**Exercise**
With no word left out, write out the entire listing.
○ ○ ○ ○ ○ ○ ○
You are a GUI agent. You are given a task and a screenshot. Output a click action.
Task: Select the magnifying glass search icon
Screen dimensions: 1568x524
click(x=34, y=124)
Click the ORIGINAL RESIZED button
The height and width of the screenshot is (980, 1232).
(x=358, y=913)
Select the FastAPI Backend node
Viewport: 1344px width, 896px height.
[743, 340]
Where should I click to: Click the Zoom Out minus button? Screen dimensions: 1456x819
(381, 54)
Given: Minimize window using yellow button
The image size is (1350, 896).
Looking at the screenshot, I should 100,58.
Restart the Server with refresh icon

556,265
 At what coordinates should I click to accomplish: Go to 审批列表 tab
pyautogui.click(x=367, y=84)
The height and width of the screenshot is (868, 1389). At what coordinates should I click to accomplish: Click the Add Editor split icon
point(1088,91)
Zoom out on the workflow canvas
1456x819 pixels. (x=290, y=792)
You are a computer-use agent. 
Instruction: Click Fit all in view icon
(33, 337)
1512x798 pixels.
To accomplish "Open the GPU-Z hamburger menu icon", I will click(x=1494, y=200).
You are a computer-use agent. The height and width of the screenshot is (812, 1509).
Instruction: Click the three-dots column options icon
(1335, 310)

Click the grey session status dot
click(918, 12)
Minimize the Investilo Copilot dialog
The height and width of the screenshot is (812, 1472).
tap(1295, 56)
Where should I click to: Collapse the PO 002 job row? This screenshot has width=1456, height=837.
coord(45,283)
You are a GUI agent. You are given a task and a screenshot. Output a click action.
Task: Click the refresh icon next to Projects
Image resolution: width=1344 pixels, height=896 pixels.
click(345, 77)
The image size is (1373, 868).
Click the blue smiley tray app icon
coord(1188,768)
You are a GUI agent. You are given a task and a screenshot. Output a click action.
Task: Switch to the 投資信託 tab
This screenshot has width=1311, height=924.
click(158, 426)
○ ○ ○ ○ ○ ○ ○
**Exercise answer**
You are a GUI agent. You are given a task and a screenshot. Output a click action.
Task: Select the magnifying glass search icon
Screen dimensions: 1568x524
click(x=34, y=124)
Click the ORIGINAL RESIZED button
The height and width of the screenshot is (980, 1232).
(x=358, y=913)
Select the FastAPI Backend node
Viewport: 1344px width, 896px height.
[743, 340]
Where should I click to: Click the Zoom Out minus button? Screen dimensions: 1456x819
(381, 54)
Given: Minimize window using yellow button
The image size is (1350, 896).
Looking at the screenshot, I should 100,58.
Restart the Server with refresh icon

556,265
 At what coordinates should I click to accomplish: Go to 审批列表 tab
pyautogui.click(x=367, y=84)
The height and width of the screenshot is (868, 1389). At what coordinates should I click to accomplish: Click the Add Editor split icon
point(1088,91)
Zoom out on the workflow canvas
1456x819 pixels. (x=290, y=792)
You are a computer-use agent. 
Instruction: Click Fit all in view icon
(33, 337)
1512x798 pixels.
To accomplish "Open the GPU-Z hamburger menu icon", I will click(x=1494, y=200).
You are a computer-use agent. The height and width of the screenshot is (812, 1509).
Instruction: Click the three-dots column options icon
(1335, 310)

Click the grey session status dot
click(918, 12)
Minimize the Investilo Copilot dialog
The height and width of the screenshot is (812, 1472).
tap(1295, 56)
Where should I click to: Collapse the PO 002 job row? This screenshot has width=1456, height=837.
coord(45,283)
You are a GUI agent. You are given a task and a screenshot. Output a click action.
Task: Click the refresh icon next to Projects
Image resolution: width=1344 pixels, height=896 pixels.
click(345, 77)
The image size is (1373, 868).
Click the blue smiley tray app icon
coord(1188,768)
You are a GUI agent. You are given a task and a screenshot. Output a click action.
Task: Switch to the 投資信託 tab
This screenshot has width=1311, height=924.
click(158, 426)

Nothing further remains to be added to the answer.